- **Text**:
════════════════════
Recovery scheme: Next, we discuss our recovery scheme for Mi-SU and WPQ. During boot-up, the processor fetches the flushed data of Mi-SU from NVM. In the case of the Full-WPQ-MiSU, it only fetches the WPQ content and verifies its integrity using the kept tree root. In the case of Partial-WPQ-MiSU and Post-WPQ-MiSU, it fetches MACs along with WPQ content and verifies its integrity by recalculating the MACs using the kept counter. As has been discussed, upon recovery from a crash, encryption pads will be updated with new values. Before that, the old WPQ content needs to be decrypted using old encryption metadata. Encryption pads are re-generated using the old counters. To avoid extra storage for the plaintext of WPQ content, WPQ content is drained to Ma-SU as it is decrypted. After all WPQ entries go to Ma-SU, counter and secrete key are updated and pre-generated pads are calculated.

## 4.4 Major Security Unit (Ma-SU)

In Dolos, Ma-SU performs the job of conventional security unit, responsible for full-memory protection before extracting an entry from the WPQ. Different from a conventional secure unit, it performs an extra XOR operation to decrypt WPQ content using the same encryption pad that was used upon insertion to the Mi-SU. Then, Ma-SU works on protecting data confidentiality and integrity, just as conventional security unit. In Dolos, there is no specific restriction on how to encrypt data and protect integrity, as long as the requirement for security and recoverability is met. For simplicity, the following discussion is based on the implementation of a counter-mode-scheme and BMT. To be able to recover, we implement the recovery scheme proposed by Osiris[23] and Anubis[26], which will be described in Section 6. In other words, before removing an entry from WPQ, its corresponding security metadata and any extra status information needed for recovery are atomically persisted as done in Anubis[26]. Thus, at any point of time, a write request will be either recoverable through Mi-SU or persistent in a crash consistent manner through Ma-SU.
════════════════════
- **Items**:
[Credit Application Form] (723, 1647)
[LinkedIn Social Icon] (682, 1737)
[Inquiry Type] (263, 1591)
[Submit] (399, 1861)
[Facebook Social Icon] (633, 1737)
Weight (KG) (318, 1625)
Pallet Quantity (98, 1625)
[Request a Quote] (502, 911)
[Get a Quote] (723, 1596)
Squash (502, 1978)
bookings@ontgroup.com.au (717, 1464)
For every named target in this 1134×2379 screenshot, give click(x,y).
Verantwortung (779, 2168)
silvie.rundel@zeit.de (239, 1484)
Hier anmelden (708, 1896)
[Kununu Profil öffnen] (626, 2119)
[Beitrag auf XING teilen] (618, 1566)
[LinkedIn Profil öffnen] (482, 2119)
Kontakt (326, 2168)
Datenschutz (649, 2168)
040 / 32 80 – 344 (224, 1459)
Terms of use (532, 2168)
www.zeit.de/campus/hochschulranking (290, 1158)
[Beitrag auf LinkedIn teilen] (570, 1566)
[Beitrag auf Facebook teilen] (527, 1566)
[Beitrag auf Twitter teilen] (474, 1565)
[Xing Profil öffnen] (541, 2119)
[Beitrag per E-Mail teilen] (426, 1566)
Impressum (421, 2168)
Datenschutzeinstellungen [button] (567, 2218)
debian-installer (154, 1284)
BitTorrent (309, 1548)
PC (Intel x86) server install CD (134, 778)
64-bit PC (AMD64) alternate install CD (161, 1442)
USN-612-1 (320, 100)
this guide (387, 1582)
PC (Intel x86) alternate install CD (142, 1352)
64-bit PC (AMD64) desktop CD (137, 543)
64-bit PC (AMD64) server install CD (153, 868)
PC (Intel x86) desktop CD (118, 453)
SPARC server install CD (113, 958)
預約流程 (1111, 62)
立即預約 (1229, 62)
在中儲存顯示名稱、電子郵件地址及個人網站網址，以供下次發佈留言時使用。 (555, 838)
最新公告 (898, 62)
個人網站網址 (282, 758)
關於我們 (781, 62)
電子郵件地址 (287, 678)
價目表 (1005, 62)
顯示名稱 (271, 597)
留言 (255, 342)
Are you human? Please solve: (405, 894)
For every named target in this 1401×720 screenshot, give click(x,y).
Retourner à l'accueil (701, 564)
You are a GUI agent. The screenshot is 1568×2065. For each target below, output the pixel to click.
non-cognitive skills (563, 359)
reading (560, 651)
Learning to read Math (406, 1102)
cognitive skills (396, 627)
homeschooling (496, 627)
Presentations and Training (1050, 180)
════════════════════
- **Objectives**:
1. Set down the Dolos text word for word, from "Recovery scheme: Next, we" up to and including "pads are calculated.".
2. List every named variant of Mi-SU that the Dolos text mentions.
The listing is separate material and is not part of the Dolos text.

- **Task results**:
1.
Recovery scheme: Next, we discuss our recovery scheme for Mi-SU and WPQ. During boot-up, the processor fetches the flushed data of Mi-SU from NVM. In the case of the Full-WPQ-MiSU, it only fetches the WPQ content and verifies its integrity using the kept tree root. In the case of Partial-WPQ-MiSU and Post-WPQ-MiSU, it fetches MACs along with WPQ content and verifies its integrity by recalculating the MACs using the kept counter. As has been discussed, upon recovery from a crash, encryption pads will be updated with new values. Before that, the old WPQ content needs to be decrypted using old encryption metadata. Encryption pads are re-generated using the old counters. To avoid extra storage for the plaintext of WPQ content, WPQ content is drained to Ma-SU as it is decrypted. After all WPQ entries go to Ma-SU, counter and secrete key are updated and pre-generated pads are calculated.

2. Full-WPQ-MiSU, Partial-WPQ-MiSU, Post-WPQ-MiSU